Encoding simplicial quantum geometry in group field theories
Daniele Oriti, Tamer Tlas
TL;DR
The paper develops an extended GFT framework that couples group and Lie algebra variables to encode simplicial geometry directly in the action. In 3d, a modified field symmetry ties the $B$-variables to the discrete connection, producing Feynman amplitudes that form a simplicial path integral with a Regge-like action and a transparent link between triads and connections; a Lorentzian version further yields causal BF-type amplitudes. In 4d, the construction generalizes but does not reproduce the full BF action, highlighting the need for simplicity constraints or a different kinetic term, and suggesting non-commutative reformulations as future avenues. Overall, the work clarifies how geometry can be embedded in GFT actions and points to concrete modifications to align GFT amplitudes with simplicial gravity in higher dimensions.

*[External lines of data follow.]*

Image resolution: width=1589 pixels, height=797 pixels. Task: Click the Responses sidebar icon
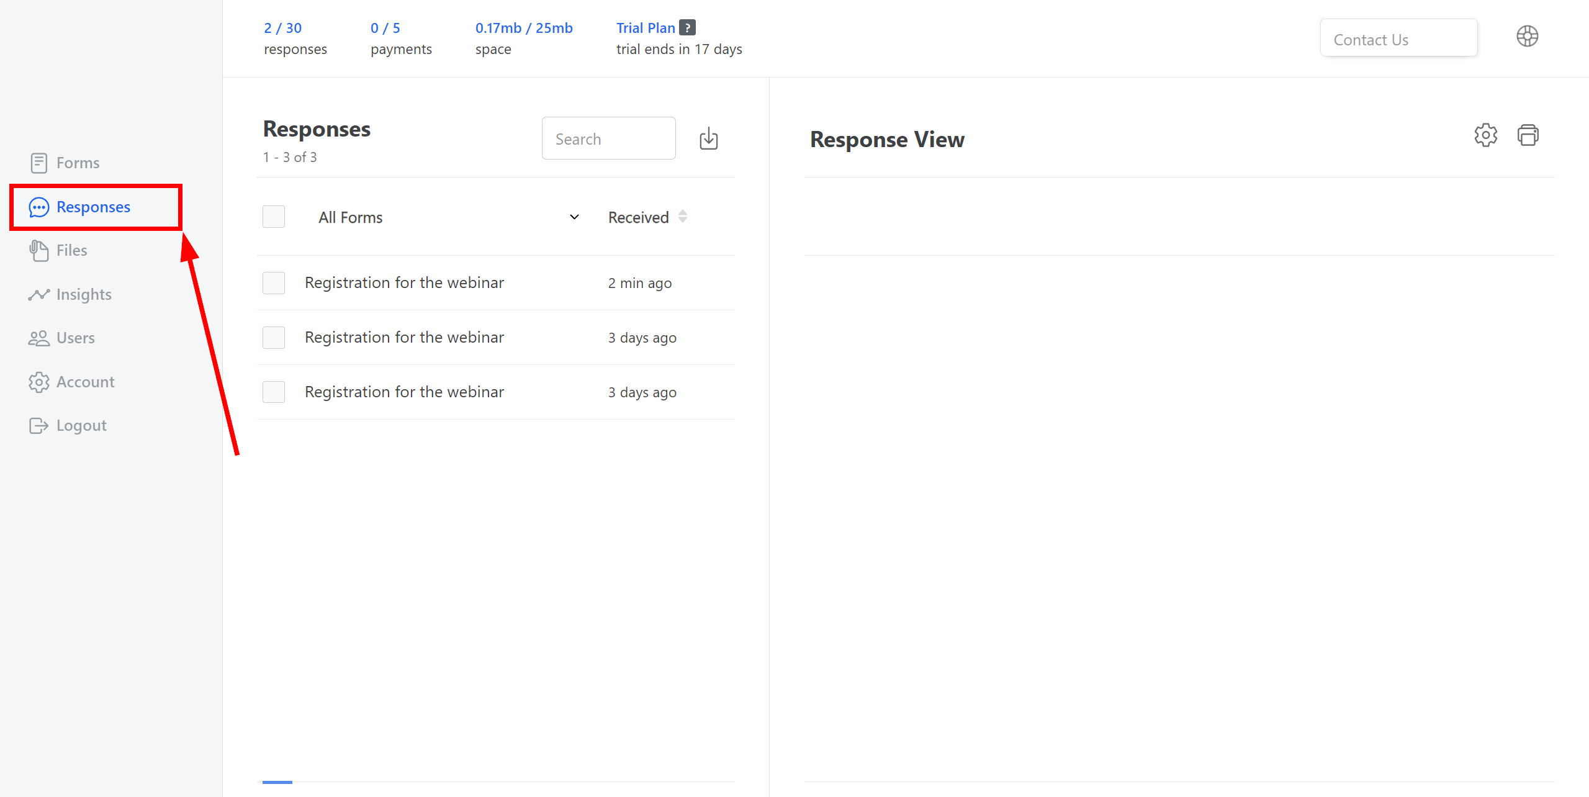click(37, 206)
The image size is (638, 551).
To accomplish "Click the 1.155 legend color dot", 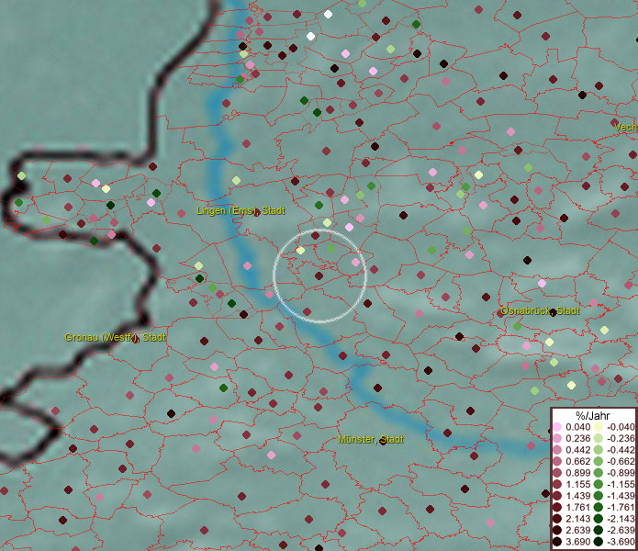I will pyautogui.click(x=557, y=484).
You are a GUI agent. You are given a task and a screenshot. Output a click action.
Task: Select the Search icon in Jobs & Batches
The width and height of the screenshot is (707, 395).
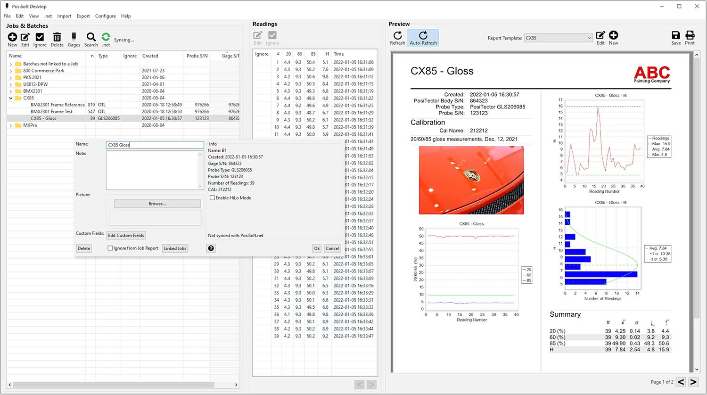[x=90, y=38]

The results have implications for unifying LQG/spin foams with Regge-like and causal triangulations, guiding subsequent refinements of GFT dynamics.
Abstract
We show that a new symmetry requirement on the GFT field, in the context of an extended GFT formalism, involving both Lie algebra and group elements, leads, in 3d, to Feynman amplitudes with a simplicial path integral form based on the Regge action, to a proper relation between the discrete connection and the triad vectors appearing in it, and to a much more satisfactory and transparent encoding of simplicial geometry already at the level of the GFT action.